History Research in Management and Organization Studies
Editors’ Picks: History Research in Management and Organization Studies
Edited by Gabrielle Durepos and Albert J Mills
Introduction
This Editors’ Picks provides an occasion to celebrate the momentum that doing history research in management and organization studies (MOS) has gained since the calls for more history in the early 1990s (Zald, 1993, 1996; Kieser, 1994; Üsdiken and Kieser, 2004). Organization is an especially appropriate venue to do so given the dedication of the journal to disseminating critically oriented scholarship. The initial calls for more history work in MOS suggested, in varying ways (empirical, epistemological) and degrees, that doing history could act as a vehicle for critique.

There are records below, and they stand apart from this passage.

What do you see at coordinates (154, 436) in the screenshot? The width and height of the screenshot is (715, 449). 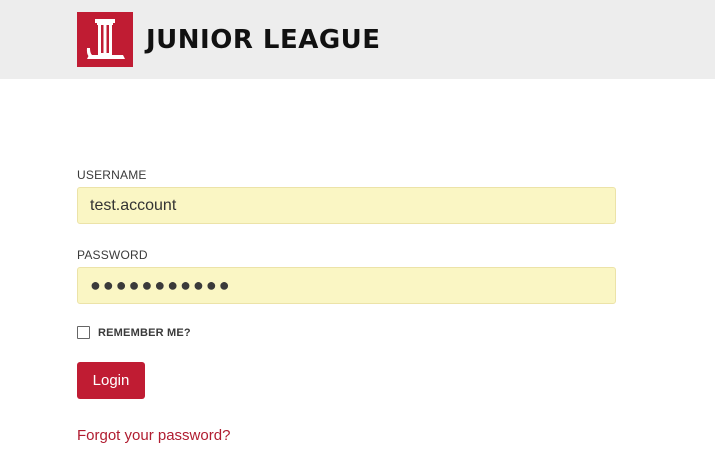 I see `forgot-password-link: Forgot your password?` at bounding box center [154, 436].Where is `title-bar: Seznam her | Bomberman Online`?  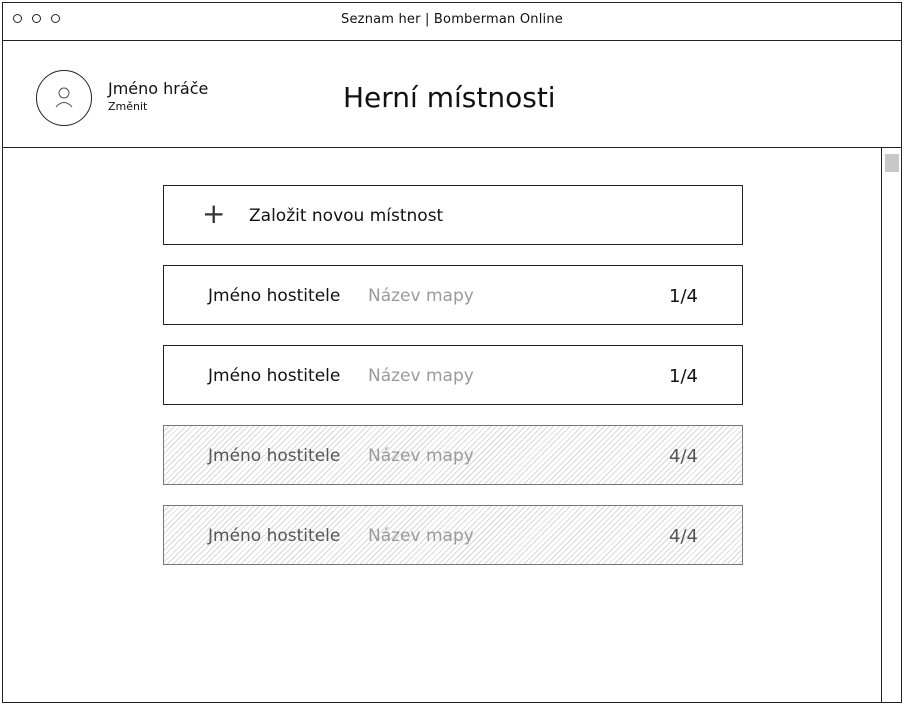 title-bar: Seznam her | Bomberman Online is located at coordinates (452, 22).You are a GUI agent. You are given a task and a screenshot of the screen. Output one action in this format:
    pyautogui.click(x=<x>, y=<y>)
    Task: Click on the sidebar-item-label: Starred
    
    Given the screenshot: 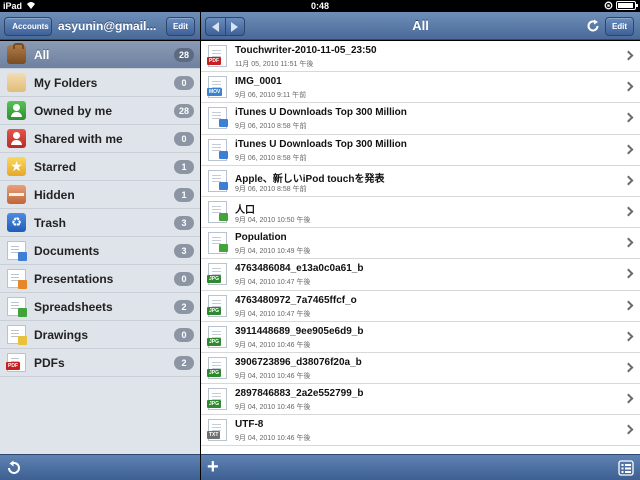 What is the action you would take?
    pyautogui.click(x=56, y=167)
    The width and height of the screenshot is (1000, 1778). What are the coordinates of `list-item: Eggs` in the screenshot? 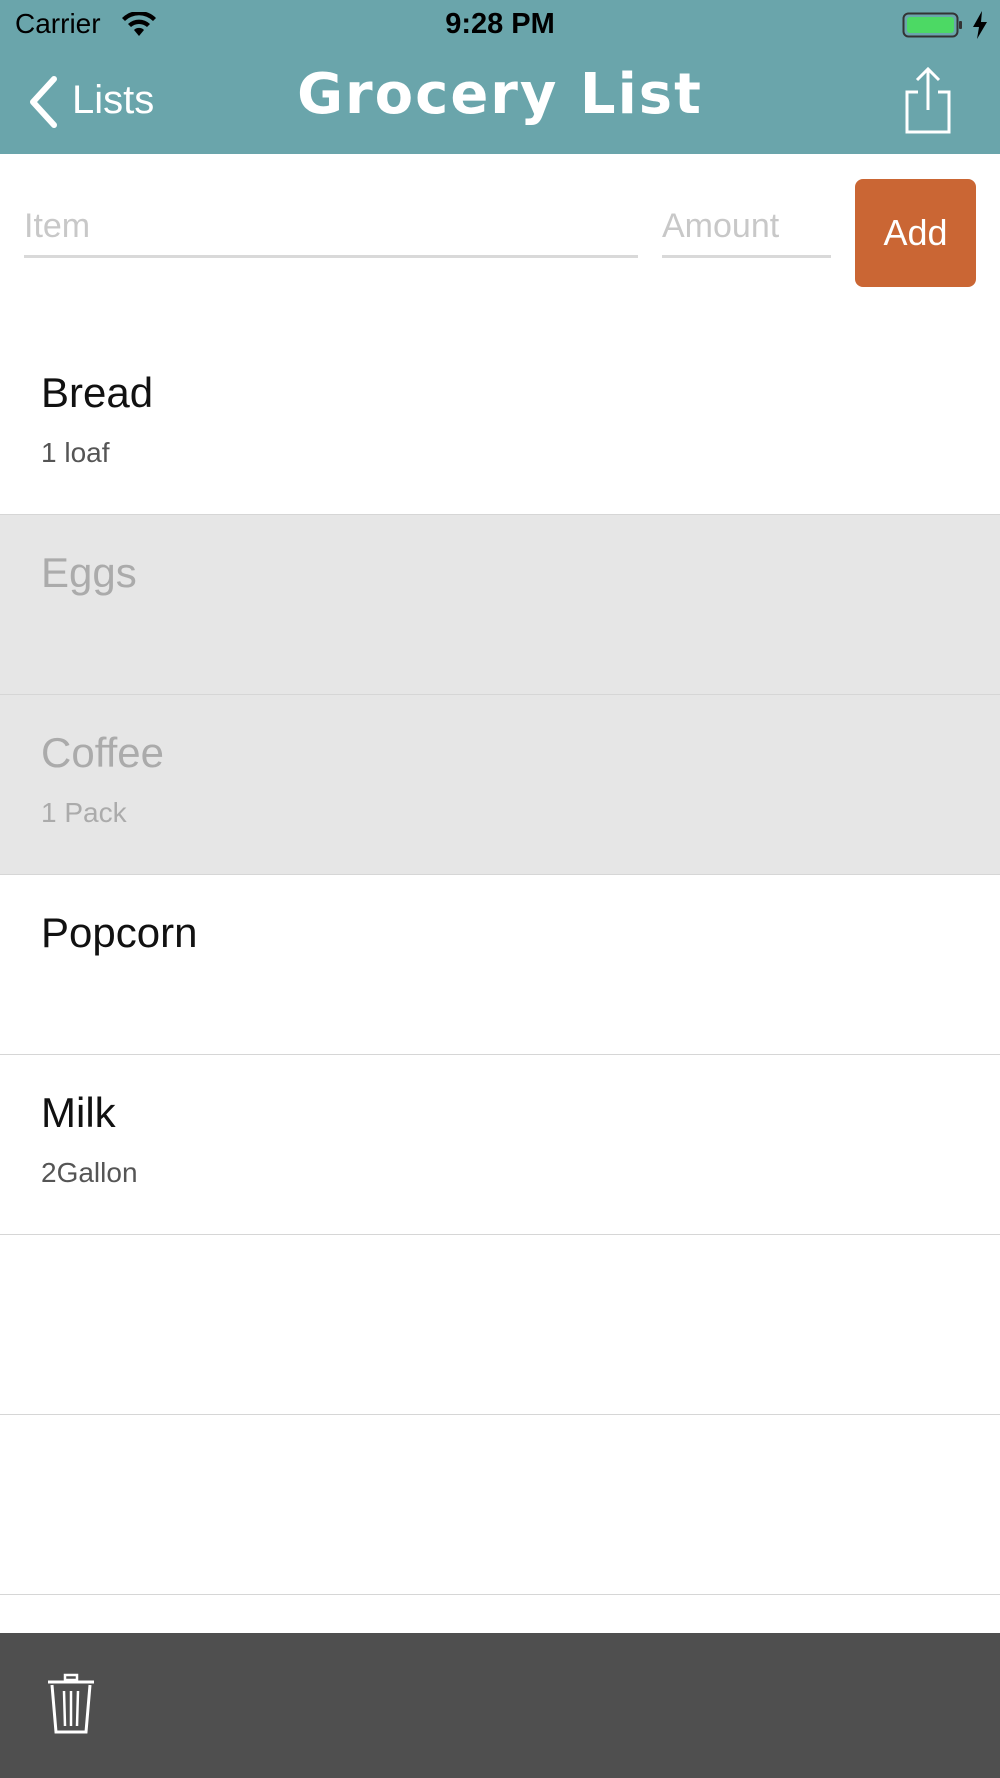 It's located at (500, 605).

Indeed the articles selected for this Editors’ Picks are not only evidence of the growing momentum for more history in MOS but each in its own vein engenders history as a vehicle for critique. The theme is exemplified well by Cooke (1999) who provides a critical reconstruction of the Management of Change literature with a focus on redressing the silences surrounding the role of the ideological left in the disciplines’ own accounts of its past. In his assertion that all management and organization theory is shaped by past processes and are nonetheless viewed through a political lens formed by contemporary concerns, Cooke calls for greater awareness in the historical construction of representations of management and organization theory. Though Cooke (1999) does not use the terms ‘critical history,’ his article teaches us that a ‘critical history’ (as envisioned today) might imply acknowledging the historicity of management theory as a precondition for taking responsibility to change its (self- )representations that are uncontested, naturalized and un-reflexive.